## Description of the task
This exercise calls for every line of the data below with the string "Disable" in it.

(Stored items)
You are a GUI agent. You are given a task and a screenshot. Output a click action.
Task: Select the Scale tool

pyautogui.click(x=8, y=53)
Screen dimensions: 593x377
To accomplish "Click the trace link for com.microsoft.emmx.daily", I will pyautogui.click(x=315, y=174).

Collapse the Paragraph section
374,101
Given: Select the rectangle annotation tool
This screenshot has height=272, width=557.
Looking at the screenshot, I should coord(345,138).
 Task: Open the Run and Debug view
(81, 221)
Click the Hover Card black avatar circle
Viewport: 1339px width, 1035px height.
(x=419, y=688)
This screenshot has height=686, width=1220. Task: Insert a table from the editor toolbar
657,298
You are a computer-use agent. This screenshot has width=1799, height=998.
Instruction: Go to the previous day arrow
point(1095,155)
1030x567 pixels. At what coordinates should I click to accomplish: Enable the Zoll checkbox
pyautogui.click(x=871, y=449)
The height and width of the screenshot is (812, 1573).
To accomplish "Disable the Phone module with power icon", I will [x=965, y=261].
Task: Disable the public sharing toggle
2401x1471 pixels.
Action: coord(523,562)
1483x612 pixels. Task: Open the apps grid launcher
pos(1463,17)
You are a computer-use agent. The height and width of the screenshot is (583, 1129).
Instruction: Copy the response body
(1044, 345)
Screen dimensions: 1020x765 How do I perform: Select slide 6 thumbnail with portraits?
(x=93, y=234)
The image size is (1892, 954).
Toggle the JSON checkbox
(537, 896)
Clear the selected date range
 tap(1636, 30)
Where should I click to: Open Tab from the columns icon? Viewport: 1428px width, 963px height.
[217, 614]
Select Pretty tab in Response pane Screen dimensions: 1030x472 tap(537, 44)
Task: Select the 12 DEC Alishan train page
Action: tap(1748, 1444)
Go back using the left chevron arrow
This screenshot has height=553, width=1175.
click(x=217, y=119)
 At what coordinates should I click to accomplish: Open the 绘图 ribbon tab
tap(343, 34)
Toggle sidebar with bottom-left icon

## Reply
To accomplish "Disable the Phone module with power icon", I will [x=965, y=261].
Task: Disable the public sharing toggle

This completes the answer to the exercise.